Climate Change and Tropical Forests: You will study the impact of climatic change on forests. You will find out the potential of forestry as an option for improving the environment.
Communication: It will be exciting to find out song pattern recognition
in insects (say, cricket or grasshoppers), communication signals during
courtship and their role in male mating success.
Wildlife Biology And Management
You will identify wild life habitats, carry out census, devise plans for conservation and monitor the implementation of the plans.
You will standardise fertiliser dosage for plants, say, for teak plantation. You will recommend where to plant the trees and conservation policies.
For Indian Forest Service and State Forest Services you need to be physically strong with a lot of adventure and risk taking attitude in you. Your height should at least be 165 cms. Be prepared for a walking test for 25 km. The minimum height for women is 150 cms, with corresponding weight. The walking test in your case would be for 14 km. You should love flora and fauna and should be able to adapt to difficult living conditions. To be a successful forest manager, you must have all the skills of a business manager. Your analytical, reasoning and mathematical skills should be very strong. You should have excellent communication skills, good leadership abilities, strong determination and lots of patience. You should also enjoy mixing up with people from different background. As for the educational qualifications, you should at least be a graduate. In addition to this, you will need a degree/diploma in Forest Management/Plantation Management/M.Sc. in Forest Economics and Management or other related subjects. To be a Forest Researcher, Wildlife Biologist or other forest professionals you should have an explorative and inquisitive mind. You should have a keen interest in biological science and academics. Of course you should have a love for the wild. As for the educational qualifications you should at least have a M.Sc. in Zoology, Wildlife Biology, Forestry, Forest Resources, Agricultural Science, Botany or other related subjects.

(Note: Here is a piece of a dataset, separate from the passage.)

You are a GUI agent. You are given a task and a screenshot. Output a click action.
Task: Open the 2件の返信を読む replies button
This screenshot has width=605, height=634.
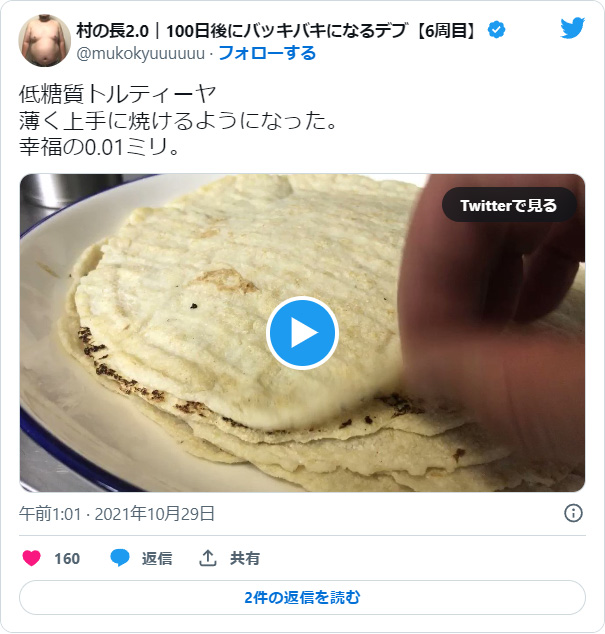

Indian Forest Services and State Forest services
In various NGOs and government organisations like WWF-India, Bombay Natural History Society, NTPC, IFFCO, Society For Promotion Of Wasteland Development, Tata Energy Research Institute, AFPRO, etc.
Forest research institutions like Wildlife Institute of India
Various companies involved in using forest resources. For example, ITC Bhadrachalam Paper Boards, WIMCO and BILT (Ballarpur Industries Ltd.)
Various international and national donor agencies involved in ecological conservation like World Bank, Ford Foundation, Aga Khan Foundation etc.
Universities departments and colleges
Various State Ministries and Central Government Ministries
Money & Other Benefits
In Indian Forest Services, you will start with Rs 12,000 a month and in State Forest services, about Rs 10,000 a month.
In Forestry Research, you'll begin at Rs 5,000 per month as a Junior Research Fellow. But when you join as a faculty member in a Forest Research Institute or in university department, start with Rs 12,000 a month.
Forest Management professionals get better salaries. Starting salary of Rs 12,000-25,000 per month.
Government departments and Ministries pay you in the range of Rs 8,000-12,000 a month to begin with.
Other organisations like NGOs, international or national donor agencies will pay Rs 4,000-28,000 a month.
With increasing awareness about forest conservation among developing nations, there is an increasing need for many trained forest managers and forestry government staff to protect and refurbish the fast depleting forest wealth. With the growth of forests we see the growth of industries related to forests providing industry based opportunities.
The Indian government is also taking large initiatives in conservation of natural and forest resources. Huge amount of fund has been earmarked for various agencies. So, as a whole, number of professionals involved in the field will be increasing.